Most business to business transactions are based on credit terms and credit risk management is therefore a priority for companies. It is a hard job to efficiently assess the likelihood of bad debts and credit rating and insurance services are used to manage risk of bad debts.
In this case we will build a Machine Learning model for predicting bankruptcy among Danish companies. The model will be an additional risk management instrument for companies, used both for the initial credit rating and ongoing assessment of debtors.
To build a Machine Learning model we need data, and in Denmark we have a good starting point with financial, people and master data from CVR.
There has been intensive research from academia and financial market players regarding machine learning and credit risk management. A recent study from Moody’s indicates that adding transactional data, social media and other varied data will improve prediction accuracy.
However, few companies hold enough transactional data and this type of data (e.g. payment patterns) are sensitive and only shared with highly trusted parties.
In this machine learning model, we will combine data from CVR with transactional payment data from debtors. The model could be developed by several companies in cooperation, but in this fictional case we assume that a financial application (ERP) provider will chair the development.

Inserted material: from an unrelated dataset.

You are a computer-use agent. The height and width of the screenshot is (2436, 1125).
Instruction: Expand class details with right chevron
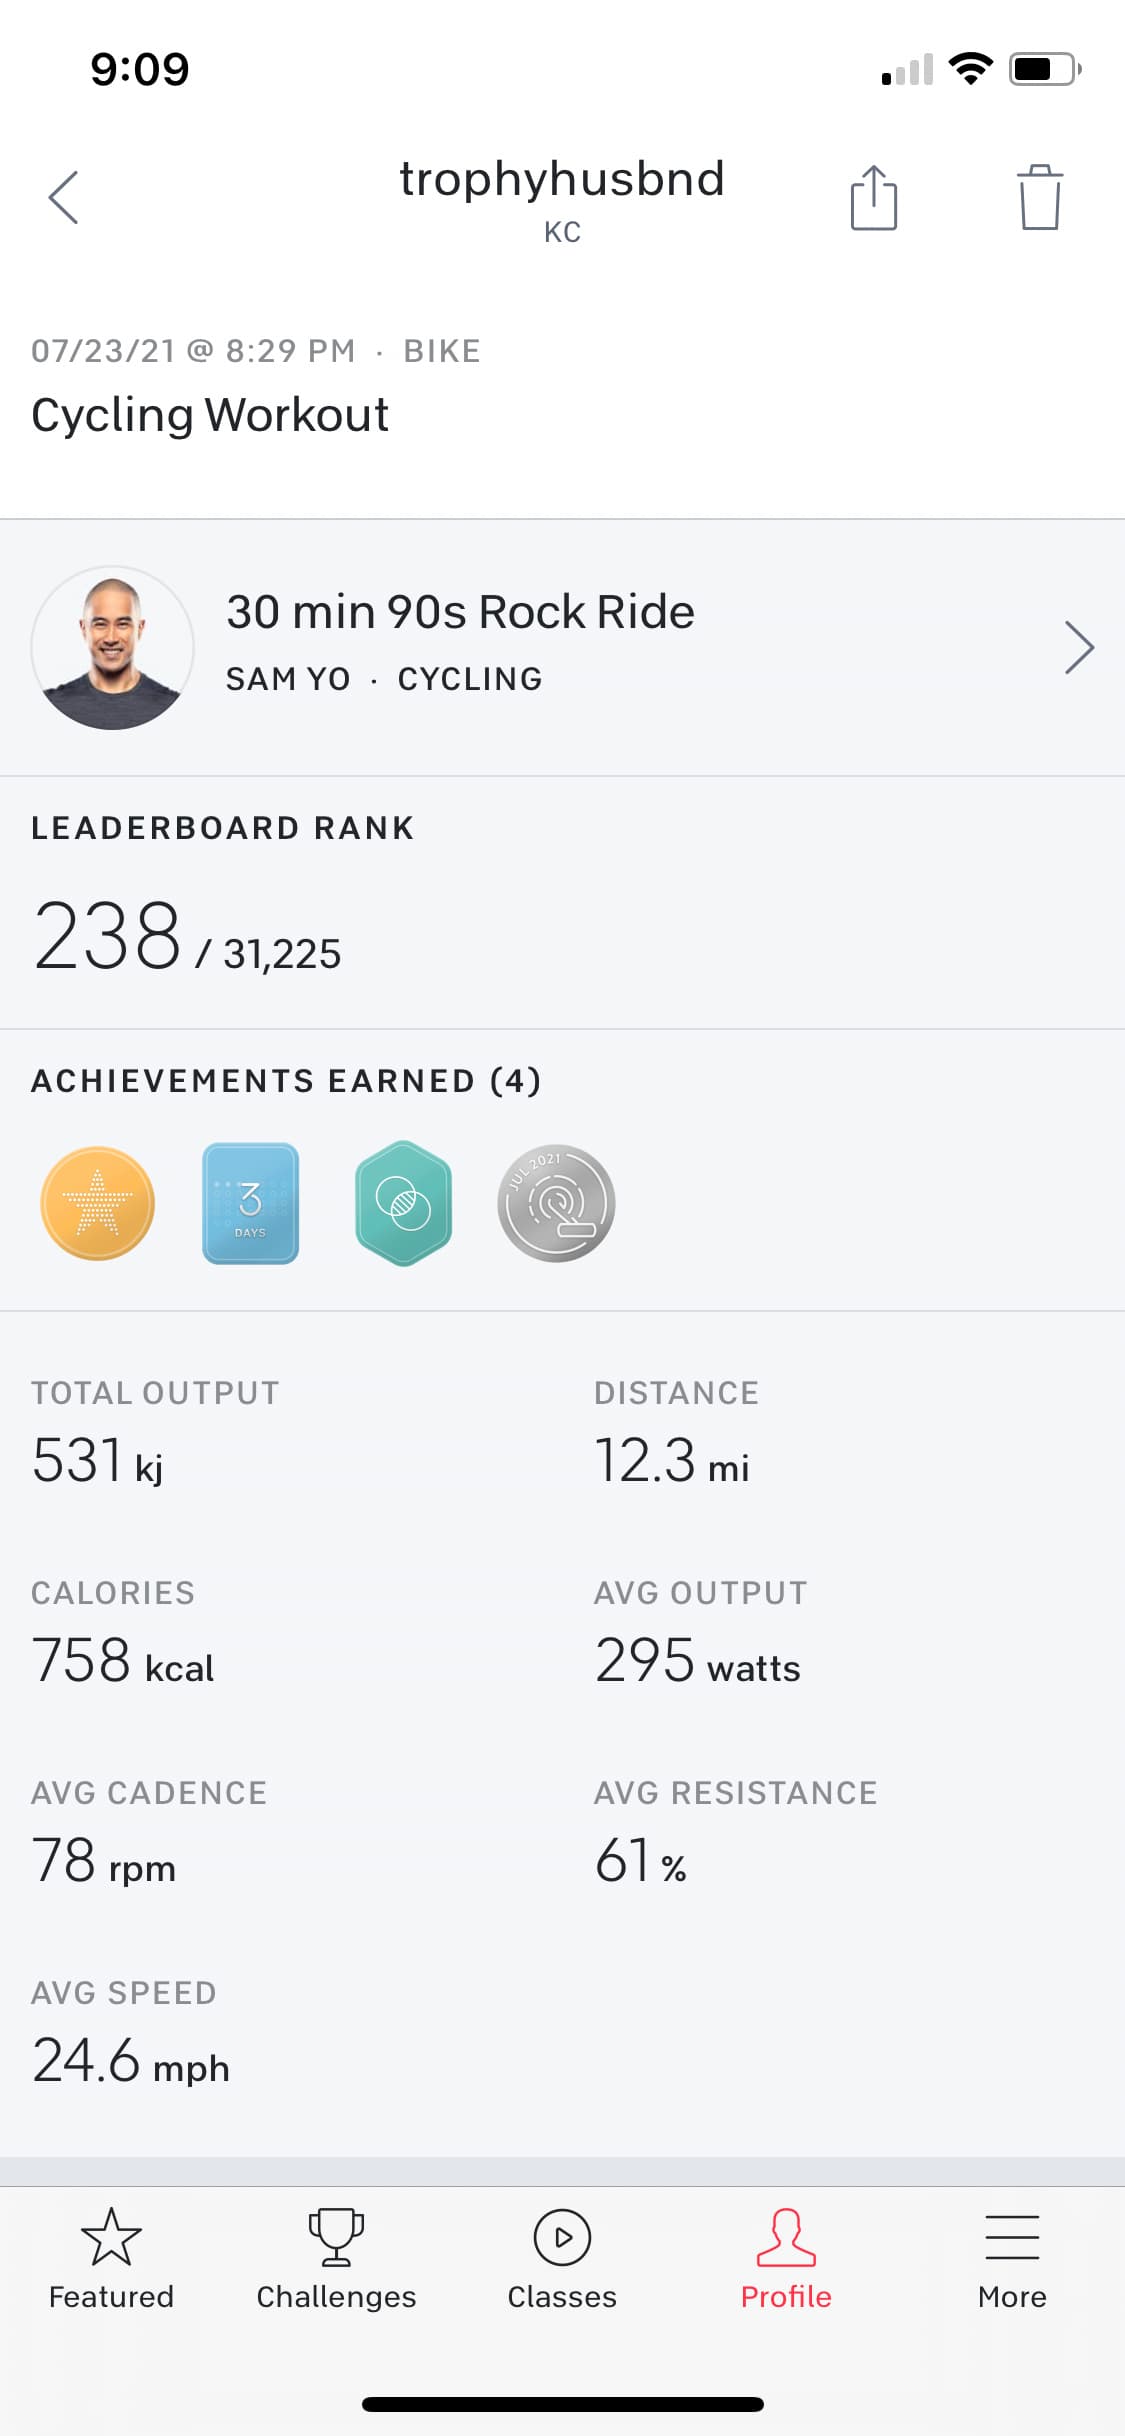(x=1078, y=648)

- First step is to determine the variables (feature vectors) which we believe will best answer our question; which companies will go bank bankruptcy within the next 12 months. Variables comes from CVR data and payment data will be added from the ERP providers installed base of customers using their financial application.
- With our platform for Decentralized Machine Learning, the model is trained locally with payment data from each customer.
- The platform ensures full privacy, only model parameters are shared and no information about each participant payment transactions will be revealed.
- CVR data are added and the model is trained with both payment patterns and all relevant variables from the CVR database.
Finally, the ERP provider turns the trained model into a new service. The model is integrated into their portfolio of financial applications giving their customers a new valuable credit risk management tool.
What are the alternatives to to distributed machine learning. We can think of 3 other options:
- Very large enterprises, with sufficient payment data (and history) can train a model inhouse with traditional machine learning. No need for distributed machine learning.
- Several companies form a collaboration as trusted parties. One party will collect and store data from all parties and the model is trained with traditional Machine Learning.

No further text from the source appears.